The role of water molecules in piezoelectric-like effects in chitosan-based biodegradable films

Abstract

Soft, flexible piezoelectric polymers have gained increased attention for powering wearable, implantable, and autonomous Internet-of-Things devices. However, the state-of-the-art flexible piezoelectric polymers are fluoropolymers, facing global bans due to environmental concerns. This has led to the development of natural piezoelectric materials. However, achieving reliable piezoelectric performance is challenging due to the limited output of these materials and the complexity of accurately measuring piezoelectric signals, often complicated by other charge-generation mechanisms. Here, flexible and robust chitosan-based films are produced using a simple solvent-casting method. The results show that substrate type and solvent evaporation temperature affect the piezoelectric-like output, with the highest apparent d₃₃ of 1.9 ± 0.3 pC N⁻¹ observed for chitosan cast on a hydrophilic polystyrene substrate at an evaporation temperature of 40 °C. Importantly, the water content of the films plays a critical role in both mechanical and piezoelectric-like properties.
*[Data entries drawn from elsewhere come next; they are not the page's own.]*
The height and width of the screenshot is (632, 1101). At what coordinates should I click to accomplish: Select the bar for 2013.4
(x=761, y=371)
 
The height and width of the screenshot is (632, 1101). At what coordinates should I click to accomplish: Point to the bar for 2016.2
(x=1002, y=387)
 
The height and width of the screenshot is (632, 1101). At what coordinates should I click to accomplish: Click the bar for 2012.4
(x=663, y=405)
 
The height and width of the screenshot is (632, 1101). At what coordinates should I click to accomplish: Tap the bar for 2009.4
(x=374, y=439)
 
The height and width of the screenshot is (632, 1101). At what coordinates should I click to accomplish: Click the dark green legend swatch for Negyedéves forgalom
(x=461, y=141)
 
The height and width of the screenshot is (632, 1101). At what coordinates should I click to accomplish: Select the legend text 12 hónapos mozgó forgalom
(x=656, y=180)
The fully dried films under vacuum exhibit no d₃₃ signal, while fully hydrated films show a significantly enhanced response of 11.3 ± 7.0 pC N⁻¹. This work demonstrates the fabrication of biodegradable, piezoelectric-like films and provides key insights into measurement reliability and often-overlooked parameters, such as hydration state, that are crucial for advancing the development of piezoelectric biological materials.